One major benefit of the economic recovery has been the consistent drop in unemployment figures, which today reached their lowest level since late 2008. According to the Office for National Statistics (ONS), this is largely due to the past year yielding the largest annual fall in unemployment since records began.
Since January 2014, the number of people without steady work in the country fell by 538,000 to reach just 1.97 million by the end of August. This has seen the unemployment rate drop to 6 per cent, a strong indicator that the country is well on its way to achieving long term economic stability following the longest recession in living memory.
The fall in unemployment during the three months to the end of August amounted to 0.2 per cent, surprising City analysts who had predicted a 0.1 per cent slide. Thanks to the global difficulties facing companies within the manufacturing and industrial sectors they had expected to see a significant reigning back in hiring processes, but the opposite turned out to be true with the manufacturing industry taking on more workers than many others within the economy.
Employment minister Esther McVey welcomed the findings by the ONS, saying; “Today’s record figures show that the government’s long term economic plan to help businesses create jobs and get people working again is proving successful.”
This sentiment was echoed by chief secretary to the Treasury, Danny Alexander, who added; “Britain is fast becoming the job creation capital of the Western economies.
“Because our recovery plan is working, so is the country and in record numbers.”
As unemployment has now reached a near-record low, employment figures have risen correspondingly. A record 30.76 people in the UK are now classed as full, part time or self-employed, with part time positions rising fastest to reach a record high of 6.8 million.

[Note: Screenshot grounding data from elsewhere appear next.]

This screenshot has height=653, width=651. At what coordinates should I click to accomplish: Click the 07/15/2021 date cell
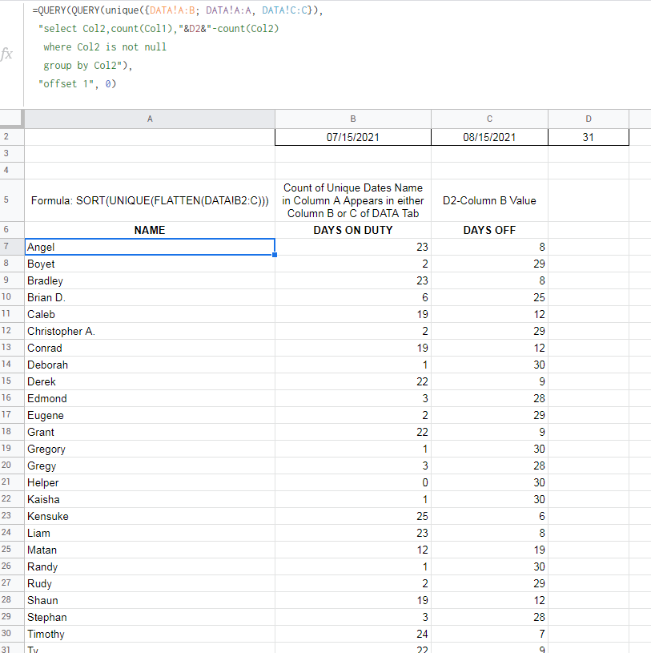(x=353, y=137)
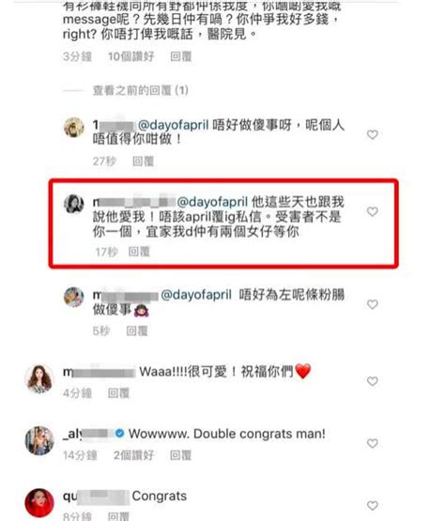Open @dayofapril mention in highlighted comment
This screenshot has width=445, height=521.
[x=212, y=202]
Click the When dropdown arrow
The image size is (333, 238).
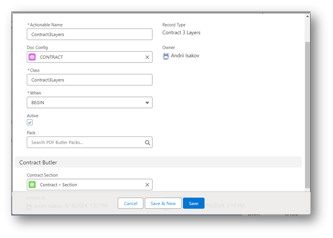(147, 103)
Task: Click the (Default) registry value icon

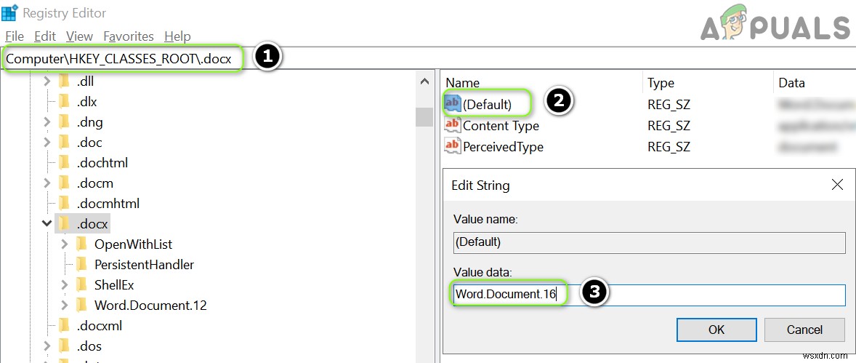Action: pos(453,104)
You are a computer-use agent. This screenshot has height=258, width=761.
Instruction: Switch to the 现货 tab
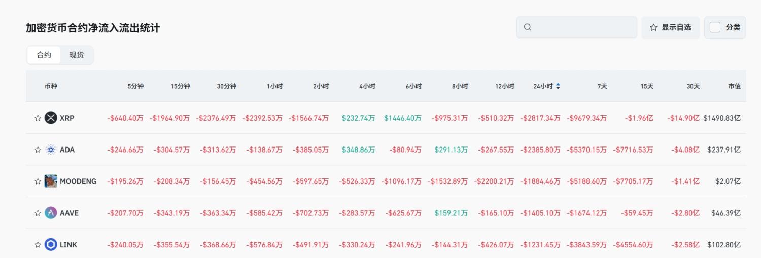tap(77, 55)
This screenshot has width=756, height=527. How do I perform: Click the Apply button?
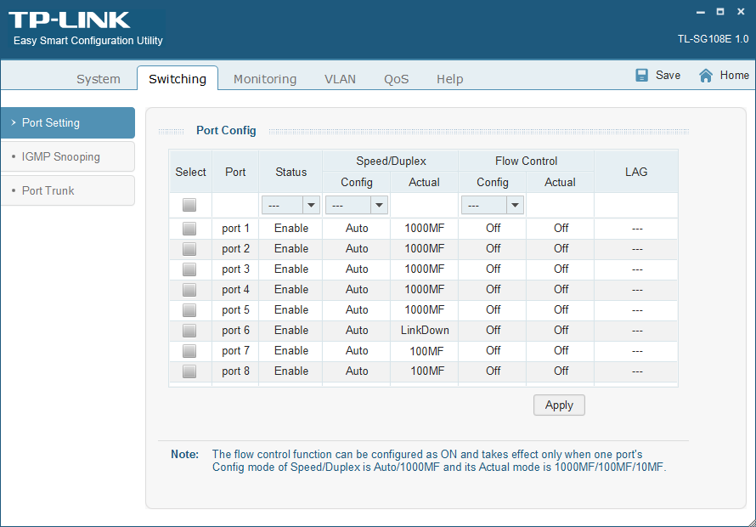[559, 405]
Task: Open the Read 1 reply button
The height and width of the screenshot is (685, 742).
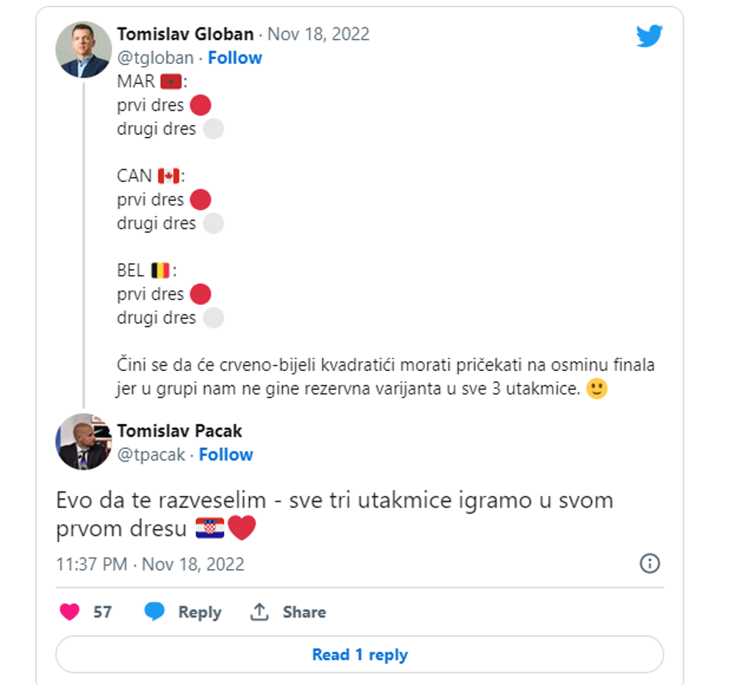Action: tap(360, 654)
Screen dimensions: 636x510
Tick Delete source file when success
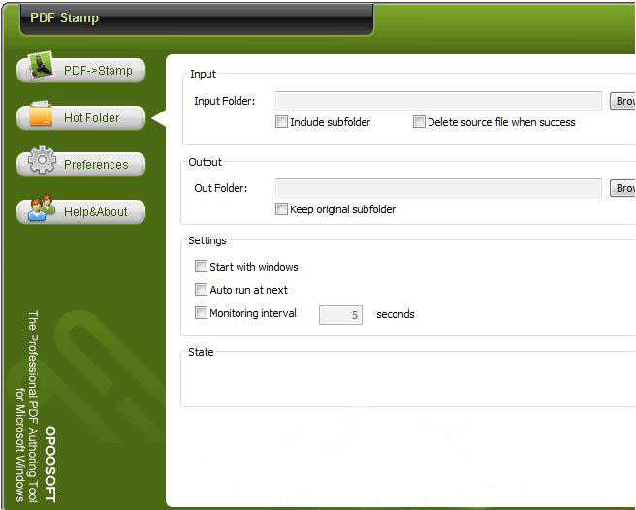[419, 122]
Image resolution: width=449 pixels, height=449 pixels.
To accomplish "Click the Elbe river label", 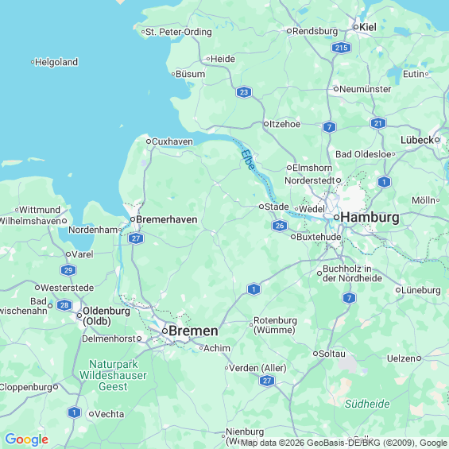I will click(x=248, y=160).
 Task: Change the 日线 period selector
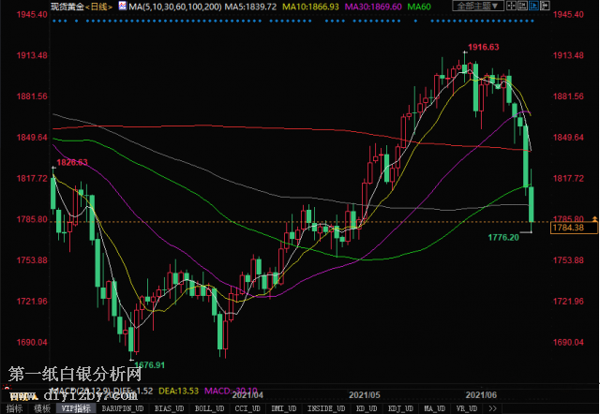coord(94,7)
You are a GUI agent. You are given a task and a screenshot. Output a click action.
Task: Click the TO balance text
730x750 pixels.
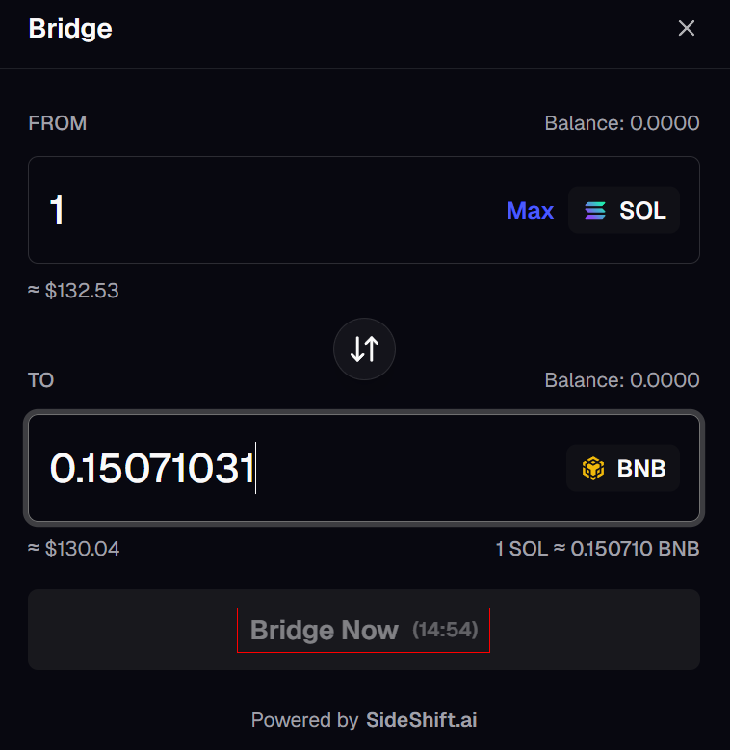(621, 380)
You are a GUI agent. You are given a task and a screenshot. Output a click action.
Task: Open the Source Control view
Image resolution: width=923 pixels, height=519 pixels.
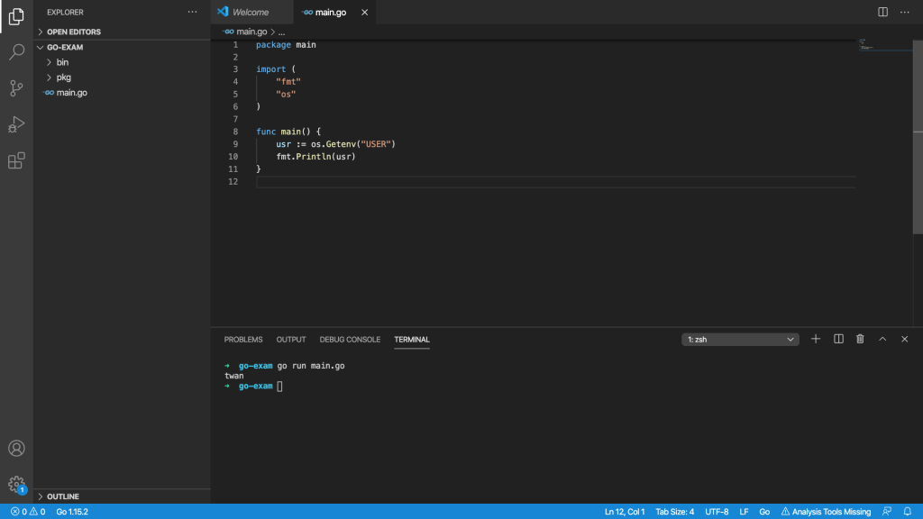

Unfortunately, not all aspects of the ONS’s report were as resoundingly positive as the employment figures, as low wage growth remains the key issue for the majority of British workers. Average weekly earnings excluding bonuses in the past quarter rose by just 0.9 per cent when compared to the same period in 2013, meaning that wage growth is continuing to lag well behind the official rate of inflation at 1.2 per cent.
This prompted shadow work and pensions secretary, Rachel Reeves, to claim that the “pay squeeze on working people continues”, which in turn has created fears that low wage growth will have repercussions upon the economic recovery if further prolonged.
Although consumers are now more confident about spending, and big ticket items remain in high demand, the retail industry is by no means secure enough to confidently sail through another dip in consumer spending.
With businesses increasingly signing up to pay the Living Wage and employment at an all-time high, it is hoped that wages will soon catch up with advancements made elsewhere in the economy. If not, Government intervention may be required to ensure recovery remains on track.